● Description of the task
Rewrite the items below, replacing "Where should I click to" with "Which spot do I click to" wherever it occurs and leaving everything else untouched.

● Provided records

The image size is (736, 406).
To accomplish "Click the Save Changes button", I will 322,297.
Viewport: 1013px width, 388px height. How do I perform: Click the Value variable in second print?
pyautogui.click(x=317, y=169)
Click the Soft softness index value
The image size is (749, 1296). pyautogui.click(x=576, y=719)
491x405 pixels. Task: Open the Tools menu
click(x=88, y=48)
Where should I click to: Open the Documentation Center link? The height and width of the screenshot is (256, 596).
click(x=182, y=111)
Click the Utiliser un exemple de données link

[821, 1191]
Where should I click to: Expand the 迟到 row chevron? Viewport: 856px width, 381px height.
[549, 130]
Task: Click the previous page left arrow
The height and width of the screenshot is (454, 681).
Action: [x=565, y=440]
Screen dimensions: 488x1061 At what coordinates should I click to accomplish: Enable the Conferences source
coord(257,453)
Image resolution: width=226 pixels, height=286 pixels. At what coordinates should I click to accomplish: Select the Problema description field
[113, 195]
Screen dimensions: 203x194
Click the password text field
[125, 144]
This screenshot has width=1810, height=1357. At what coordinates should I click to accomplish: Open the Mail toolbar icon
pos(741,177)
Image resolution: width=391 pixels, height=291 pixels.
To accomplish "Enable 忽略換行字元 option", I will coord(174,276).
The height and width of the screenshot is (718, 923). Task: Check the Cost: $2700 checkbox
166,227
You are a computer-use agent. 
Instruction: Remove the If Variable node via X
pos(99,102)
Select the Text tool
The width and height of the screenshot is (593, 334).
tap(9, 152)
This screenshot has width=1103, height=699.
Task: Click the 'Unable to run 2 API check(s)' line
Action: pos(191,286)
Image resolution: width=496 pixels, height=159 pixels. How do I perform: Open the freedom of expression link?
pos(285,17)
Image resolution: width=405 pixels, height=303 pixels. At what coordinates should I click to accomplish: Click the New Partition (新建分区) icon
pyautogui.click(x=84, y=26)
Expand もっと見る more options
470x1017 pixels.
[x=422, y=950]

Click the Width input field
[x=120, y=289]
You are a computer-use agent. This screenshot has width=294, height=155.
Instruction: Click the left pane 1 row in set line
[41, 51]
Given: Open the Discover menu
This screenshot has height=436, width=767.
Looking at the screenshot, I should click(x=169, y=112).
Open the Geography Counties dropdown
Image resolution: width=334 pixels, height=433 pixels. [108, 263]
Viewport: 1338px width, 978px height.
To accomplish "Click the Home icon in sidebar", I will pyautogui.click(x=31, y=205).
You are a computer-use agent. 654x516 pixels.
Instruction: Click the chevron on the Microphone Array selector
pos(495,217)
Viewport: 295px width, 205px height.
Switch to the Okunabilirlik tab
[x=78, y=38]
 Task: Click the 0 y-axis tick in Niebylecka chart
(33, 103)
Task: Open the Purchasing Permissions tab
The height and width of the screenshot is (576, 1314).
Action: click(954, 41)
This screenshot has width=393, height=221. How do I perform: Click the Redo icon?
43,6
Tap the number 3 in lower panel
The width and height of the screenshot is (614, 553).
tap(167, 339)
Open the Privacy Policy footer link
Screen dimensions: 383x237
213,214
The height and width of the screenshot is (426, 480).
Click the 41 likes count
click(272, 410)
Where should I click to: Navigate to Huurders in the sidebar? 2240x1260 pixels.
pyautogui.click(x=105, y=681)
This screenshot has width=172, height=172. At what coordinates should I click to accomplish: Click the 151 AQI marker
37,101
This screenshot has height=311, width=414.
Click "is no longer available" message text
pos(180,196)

● Output
The image size is (736, 406).
To accomplish "Click the Save Changes button", I will 322,297.
Viewport: 1013px width, 388px height. How do I perform: Click the Value variable in second print?
pyautogui.click(x=317, y=169)
Click the Soft softness index value
The image size is (749, 1296). pyautogui.click(x=576, y=719)
491x405 pixels. Task: Open the Tools menu
click(x=88, y=48)
Which spot do I click to: Open the Documentation Center link? The height and width of the screenshot is (256, 596).
click(x=182, y=111)
Click the Utiliser un exemple de données link

[821, 1191]
Which spot do I click to: Expand the 迟到 row chevron? Viewport: 856px width, 381px height.
[549, 130]
Task: Click the previous page left arrow
The height and width of the screenshot is (454, 681).
Action: [x=565, y=440]
Screen dimensions: 488x1061 At what coordinates should I click to accomplish: Enable the Conferences source
coord(257,453)
Image resolution: width=226 pixels, height=286 pixels. At what coordinates should I click to accomplish: Select the Problema description field
[113, 195]
Screen dimensions: 203x194
Click the password text field
[125, 144]
This screenshot has width=1810, height=1357. At what coordinates should I click to accomplish: Open the Mail toolbar icon
pos(741,177)
Image resolution: width=391 pixels, height=291 pixels.
To accomplish "Enable 忽略換行字元 option", I will coord(174,276).
The height and width of the screenshot is (718, 923). Task: Check the Cost: $2700 checkbox
166,227
You are a computer-use agent. 
Instruction: Remove the If Variable node via X
pos(99,102)
Select the Text tool
The width and height of the screenshot is (593, 334).
tap(9, 152)
This screenshot has width=1103, height=699.
Task: Click the 'Unable to run 2 API check(s)' line
Action: pos(191,286)
Image resolution: width=496 pixels, height=159 pixels. How do I perform: Open the freedom of expression link?
pos(285,17)
Image resolution: width=405 pixels, height=303 pixels. At what coordinates should I click to accomplish: Click the New Partition (新建分区) icon
pyautogui.click(x=84, y=26)
Expand もっと見る more options
470x1017 pixels.
[x=422, y=950]

Click the Width input field
[x=120, y=289]
You are a computer-use agent. This screenshot has width=294, height=155.
Instruction: Click the left pane 1 row in set line
[41, 51]
Given: Open the Discover menu
This screenshot has height=436, width=767.
Looking at the screenshot, I should click(x=169, y=112).
Open the Geography Counties dropdown
Image resolution: width=334 pixels, height=433 pixels. [108, 263]
Viewport: 1338px width, 978px height.
To accomplish "Click the Home icon in sidebar", I will pyautogui.click(x=31, y=205).
You are a computer-use agent. 654x516 pixels.
Instruction: Click the chevron on the Microphone Array selector
pos(495,217)
Viewport: 295px width, 205px height.
Switch to the Okunabilirlik tab
[x=78, y=38]
 Task: Click the 0 y-axis tick in Niebylecka chart
(33, 103)
Task: Open the Purchasing Permissions tab
The height and width of the screenshot is (576, 1314).
Action: click(954, 41)
This screenshot has width=393, height=221. How do I perform: Click the Redo icon?
43,6
Tap the number 3 in lower panel
The width and height of the screenshot is (614, 553).
tap(167, 339)
Open the Privacy Policy footer link
Screen dimensions: 383x237
213,214
The height and width of the screenshot is (426, 480).
Click the 41 likes count
click(272, 410)
Which spot do I click to: Navigate to Huurders in the sidebar? 2240x1260 pixels.
pyautogui.click(x=105, y=681)
This screenshot has width=172, height=172. At what coordinates should I click to accomplish: Click the 151 AQI marker
37,101
This screenshot has height=311, width=414.
Click "is no longer available" message text
pos(180,196)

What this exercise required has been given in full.